One of the key risk management controls for an Agile Risk Management Framework is to limit the amount and time between investment and return.
A development organisation needs to deliver investments where the Lead Time and Weighted Lead Time are within agreed thresholds. Limiting the lead time also limits the financial value of inventory in the development organisation that is not delivering value to customers. An organisation may limit both the lead time (or weighted lead time) and/or the financial value of inventory (See CFD below).
This leads to a new way of looking at the RAG status:
- RED – The investment is over the lead time (weighted lead time) limit.
- RED (Trending) – The investment is expected to breach the lead time (weighted lead time) limit.
- AMBER (Trending) – The investment might* breach the lead time (weighted lead time) limit.
- GREEN (Trending) – The investment is not expected to breach the lead time (weighted lead time) limit.
Organisations in transition often struggle to make lead time targets. It is possible that the organisation might allow longer lead times provided software is delivered into a pseudo production environment, and that there is a commitment from executives across the entire value stream to achieve the target lead time within an agreed time period.
* As indicated by a tool such as Troy Magennis’s Monte Carlo Simulation.

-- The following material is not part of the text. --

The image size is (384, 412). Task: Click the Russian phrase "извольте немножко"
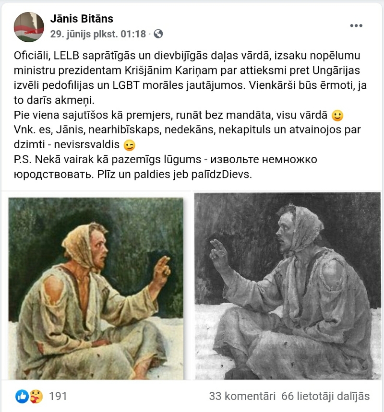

June 12th, 2016 at 4:52 pm
Chris, thanks for sharing. This ideas seems like a good way to place focus on satisfying stakeholder’s needs early and often.
Any insight on how to determine what an appropriate Lead Time target would be for various contexts? (I assume there isn’t one target that applies across the board.
June 12th, 2016 at 6:03 pm
I suggest that every project should have the same constraint for lead time and weighted lead time. However, depending on where they start from, they may be given longer to achieve that target. They should demonstrate improvement of lead time and weighted lead time over time and be able to extrapolate that they will hit the target within the agreed timescale. The constraint is to determine that the project risk management is good enough to drop onerous waterfall SDLC deliverables. Obviously products need to reduce lead time well below one month if they want to survive in competitive markets.
June 28th, 2016 at 9:23 am
Chris Matts! This is genius. I am back at ThoughtWorks, and I am applying this today (!) for my client, and they will be impressed. I will of course credit you. Thank you!